We invite you to read a selection of highly interesting articles recently published in the journal.
Garnett C et al. Scientific white paper on concentration-QT modeling. JOPA 45; 383-397, 2018; and correction 45; 399.
With the release of the Q & A document from ICH E14 Committee, concentration-QT analyses may be used in lieu of conducting thorough QT studies. This white paper, which was written through a collaboration of FDA and industry modelers, dicsusses recommendations for how these analyses should be conducted. This article was from a Themed Issue on Recent Advances in Cardiovascular PKPD Modeling and Simulation.
Bloomingdale P et al. Boolean network modeling in systems pharmacology. JOPA 45; 159-180; 2018.
Modeling complex systems using a series of ordinary differential equations is often difficult because of the need for many model parameters, some of which may be undefined. Boolean network models represent a new class of qualitative models that are capable of describing complex systems that do not require knowledge of every model parameter in the model. Bloomingdale et al. present a review of Boolean networks and present examples of such networks. This article was from a Themed Issue on Mathematical Pharmacology.

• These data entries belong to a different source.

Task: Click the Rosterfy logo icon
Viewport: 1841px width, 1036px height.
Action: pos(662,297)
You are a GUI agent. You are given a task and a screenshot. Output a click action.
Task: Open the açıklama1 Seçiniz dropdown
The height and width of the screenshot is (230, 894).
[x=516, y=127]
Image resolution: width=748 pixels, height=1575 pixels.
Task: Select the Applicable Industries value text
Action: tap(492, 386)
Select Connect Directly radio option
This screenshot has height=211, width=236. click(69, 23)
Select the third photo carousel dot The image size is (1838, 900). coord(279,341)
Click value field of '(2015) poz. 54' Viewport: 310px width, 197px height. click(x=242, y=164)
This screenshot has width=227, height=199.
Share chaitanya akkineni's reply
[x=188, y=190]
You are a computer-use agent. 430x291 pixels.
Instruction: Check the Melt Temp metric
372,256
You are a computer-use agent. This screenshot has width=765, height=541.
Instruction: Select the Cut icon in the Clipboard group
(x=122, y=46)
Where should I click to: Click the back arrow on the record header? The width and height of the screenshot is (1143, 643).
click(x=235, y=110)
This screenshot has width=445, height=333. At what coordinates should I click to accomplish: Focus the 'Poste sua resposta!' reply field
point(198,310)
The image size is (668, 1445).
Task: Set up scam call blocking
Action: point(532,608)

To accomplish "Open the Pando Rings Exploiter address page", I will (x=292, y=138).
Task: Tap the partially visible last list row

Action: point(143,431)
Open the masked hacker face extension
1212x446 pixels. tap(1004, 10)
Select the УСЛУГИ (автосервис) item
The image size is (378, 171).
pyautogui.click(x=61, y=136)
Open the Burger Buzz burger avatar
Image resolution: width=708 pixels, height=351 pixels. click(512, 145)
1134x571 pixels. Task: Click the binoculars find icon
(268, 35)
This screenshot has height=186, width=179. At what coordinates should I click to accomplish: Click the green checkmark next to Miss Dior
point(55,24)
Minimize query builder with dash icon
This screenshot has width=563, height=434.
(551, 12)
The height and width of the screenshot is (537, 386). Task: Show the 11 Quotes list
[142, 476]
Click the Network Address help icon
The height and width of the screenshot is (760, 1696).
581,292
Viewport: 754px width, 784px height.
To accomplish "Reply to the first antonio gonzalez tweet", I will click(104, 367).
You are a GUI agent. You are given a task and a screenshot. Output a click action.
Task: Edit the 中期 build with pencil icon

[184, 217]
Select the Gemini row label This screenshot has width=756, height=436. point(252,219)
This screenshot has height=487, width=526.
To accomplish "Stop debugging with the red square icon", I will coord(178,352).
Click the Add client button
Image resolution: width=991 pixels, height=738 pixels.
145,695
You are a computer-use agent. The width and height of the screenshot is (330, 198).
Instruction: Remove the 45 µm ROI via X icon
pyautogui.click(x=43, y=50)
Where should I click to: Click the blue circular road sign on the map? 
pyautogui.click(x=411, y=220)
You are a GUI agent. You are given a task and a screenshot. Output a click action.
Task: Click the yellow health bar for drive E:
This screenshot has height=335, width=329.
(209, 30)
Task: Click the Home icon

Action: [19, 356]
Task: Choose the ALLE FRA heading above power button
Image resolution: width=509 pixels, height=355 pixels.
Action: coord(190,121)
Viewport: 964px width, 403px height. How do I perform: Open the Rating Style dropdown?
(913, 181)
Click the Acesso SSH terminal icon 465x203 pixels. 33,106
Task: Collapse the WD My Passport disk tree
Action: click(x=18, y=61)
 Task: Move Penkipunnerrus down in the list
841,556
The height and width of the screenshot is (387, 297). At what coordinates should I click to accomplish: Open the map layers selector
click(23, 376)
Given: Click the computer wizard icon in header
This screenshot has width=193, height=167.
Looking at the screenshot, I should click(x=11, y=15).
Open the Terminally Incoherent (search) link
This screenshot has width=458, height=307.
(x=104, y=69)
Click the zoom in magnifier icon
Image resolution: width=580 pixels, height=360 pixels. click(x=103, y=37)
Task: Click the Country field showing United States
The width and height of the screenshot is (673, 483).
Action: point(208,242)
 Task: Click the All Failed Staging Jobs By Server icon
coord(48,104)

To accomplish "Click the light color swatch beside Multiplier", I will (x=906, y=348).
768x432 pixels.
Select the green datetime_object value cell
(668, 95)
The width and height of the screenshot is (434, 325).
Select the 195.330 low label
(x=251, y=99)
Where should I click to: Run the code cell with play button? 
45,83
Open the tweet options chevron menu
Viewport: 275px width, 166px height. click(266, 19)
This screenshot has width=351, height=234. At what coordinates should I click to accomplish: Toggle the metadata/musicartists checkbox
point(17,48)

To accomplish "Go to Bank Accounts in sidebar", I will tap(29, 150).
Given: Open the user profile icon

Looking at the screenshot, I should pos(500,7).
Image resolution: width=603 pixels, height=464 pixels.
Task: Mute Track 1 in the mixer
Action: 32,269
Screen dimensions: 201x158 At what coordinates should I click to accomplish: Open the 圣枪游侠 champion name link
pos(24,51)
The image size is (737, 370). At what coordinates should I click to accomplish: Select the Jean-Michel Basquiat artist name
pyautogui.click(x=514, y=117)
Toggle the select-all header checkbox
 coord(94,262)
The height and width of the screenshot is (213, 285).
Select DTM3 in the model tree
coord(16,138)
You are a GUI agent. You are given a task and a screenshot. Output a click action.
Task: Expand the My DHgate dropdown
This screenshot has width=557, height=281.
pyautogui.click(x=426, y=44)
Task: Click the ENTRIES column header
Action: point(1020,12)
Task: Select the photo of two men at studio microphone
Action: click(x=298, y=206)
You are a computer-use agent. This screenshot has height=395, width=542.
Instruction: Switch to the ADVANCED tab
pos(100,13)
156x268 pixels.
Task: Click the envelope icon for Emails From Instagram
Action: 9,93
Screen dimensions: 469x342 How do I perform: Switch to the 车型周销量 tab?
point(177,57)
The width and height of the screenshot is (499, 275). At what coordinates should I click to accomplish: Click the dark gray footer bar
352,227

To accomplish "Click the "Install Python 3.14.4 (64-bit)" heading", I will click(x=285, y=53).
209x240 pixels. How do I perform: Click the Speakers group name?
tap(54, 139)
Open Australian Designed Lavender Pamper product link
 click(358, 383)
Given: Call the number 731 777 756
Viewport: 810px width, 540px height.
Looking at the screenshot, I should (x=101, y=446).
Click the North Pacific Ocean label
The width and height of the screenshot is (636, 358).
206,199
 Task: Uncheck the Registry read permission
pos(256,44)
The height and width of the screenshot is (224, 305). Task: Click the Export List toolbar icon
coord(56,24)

Dosne A-G et al., An automated sampling importance resampling procedure for estimating parameter uncertainty. JOPA 44; 509-520, 2017.
There are different methods to assess parameter uncertainity in nonlinear mixed effect models, each of which may lead to different estimates. The adequacy of these different methods are rarely assessed. Building on an earlier publication in JPKD (Dosne et al., JOPA 43; 597-608; 2017), Dosne et al. present an automated method to assess parameter uncertainty, which they call the sampling importance resampling method, and illustrate its use with 25 real-life datasets. SIR was about 10-times faster than bootstrapping with similar confidence interval width. This manuscript recently won the International Society of Pharmacometrics (ISoP) 2018 Technical Manuscript Award.
He H and Cao Y. Chemotherapeutic dosing implicated by pharmacodynamic modeling of in vitro cytotoxic data: a case study of paclitaxel. JOPA 44; 491-501, 2017.
Recently, oncologists are proposing that alternate high and low doses of chemotherapy may improve the risk-benefit profile of these toxic drugs. Using in vitro data, He and Cao modeled tumor cells as susceptible to either concentration- or time-dependent killing. Their model provided a high degree of modeling flexibility and they demonstrated its value using paclitaxel as the probe drug. They showed that there are three types of cancers that pulsed high and low dosing may be useful and that it was the ratio of steady-state concentration (Css) to cytotoxicy sensitivity (KC50) that was the critical factor in deciding whether a maximum tolerated dose or pulsed dose should be used. If Css/KC50 was > 1, then pulsed dosing was preferred.
Sadiq MW et al. A whole-body physiologically-based pharmacokinetic model (WB-PBPK) of ciprofloxacin: a step towards predicting bacterial kiling at sites of infection. JOPA 44; 69-79, 2017.
A nonlinear mixed effect PBPK model for ciprofloxacin was developed in 102 patients in an intensive care unit for different infections. Frequentist priors were used to facilitate convergence. Attached to this was a pharmacodynamic model for bacterial killing by the immune system, which included bacterial killing by neutrophils. Based on the model, unbound drug concentrations could be estimated in different tissues, of which kidney and lung were the highest, which is in line with ciprofloxacin’s use in the treatment of pneumonia and urinary tract infections. Their model could easily be extended to other drugs and point to indications most likely to have clinical benefit.